Yes out of the goodness of their hearts they perform plastic surgery.  When we perform a charitable act, do we charge the recipient, or do we perform the act without expecting payment in return.  We should not pretend that these “charitable acts” do not benefit doctors. According to the article a nose job costs thirty five hundred pounds and breast augmentation can cost between thirty-four hundred to five thousand pounds. “The number of teenagers having breast enlargements has increased by more than 150 per cent in the past year. Statistics from three of Britain’s largest cosmetic surgery chains show almost 600 teenagers aged 18 and 19 had the surgery last year.” Do the math, that is a significant amount of money for charitable acts. 
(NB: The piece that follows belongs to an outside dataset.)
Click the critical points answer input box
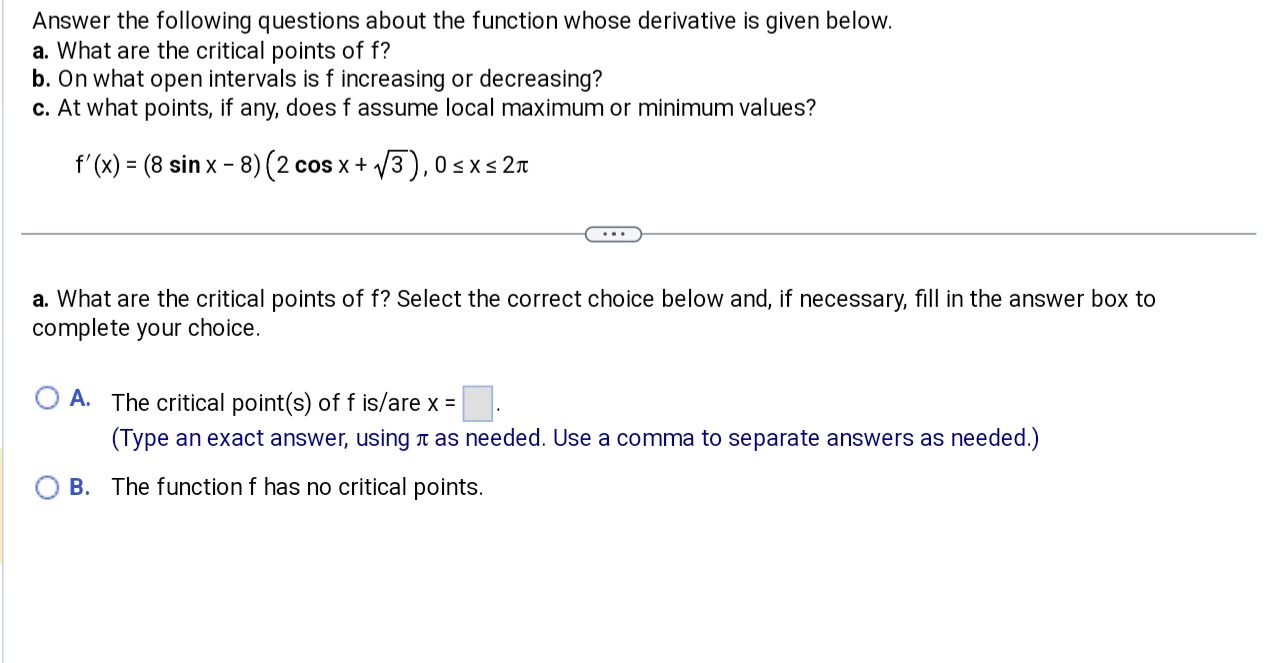 tap(477, 404)
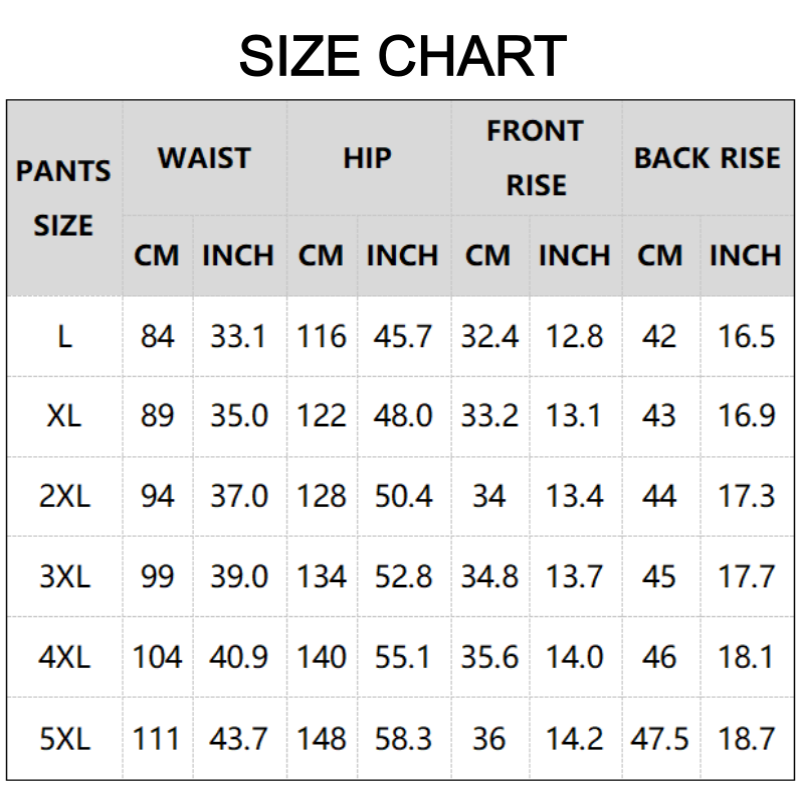Image resolution: width=800 pixels, height=800 pixels.
Task: Select the 47.5 back rise CM value
Action: click(x=660, y=738)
These surgeries are predatory.  No doctor should be altering a body before it has completely reached maturity.  The fact that they have to take into consideration that a girls natural breasts will grow when they perform the augmentation surgery, speaks loudly of how unnatural of an act that this is.  Doctors are simply profiting from the beauty cult that has been attached to femininity. That they do not offer coping skills, or counselling, and instead reach for a cure that benefits them, clearly proves that medicine is not about the best interest of a patient.  Doctors act as gatekeepers and when they agree to perform these unnecessary surgeries on minors, they are confirming that indeed their bodies are faulty.  This can lead to long term damage.

The more I thought about this issue, the more enraged I became. At some point we need to agree that beauty should not be arrived at through the butchery of the body. At some point we need to agree to stop policing female bodies in this manner.  No ones worth should be determined simply based on their physical appearance, and when trusted institutions like medicine reaffirm social practices like beauty cults, it encourages even more policing and social discipline.  So I implore the plastic surgeons to do no harm – practice your skills on the sick, and leave the healthy children alone.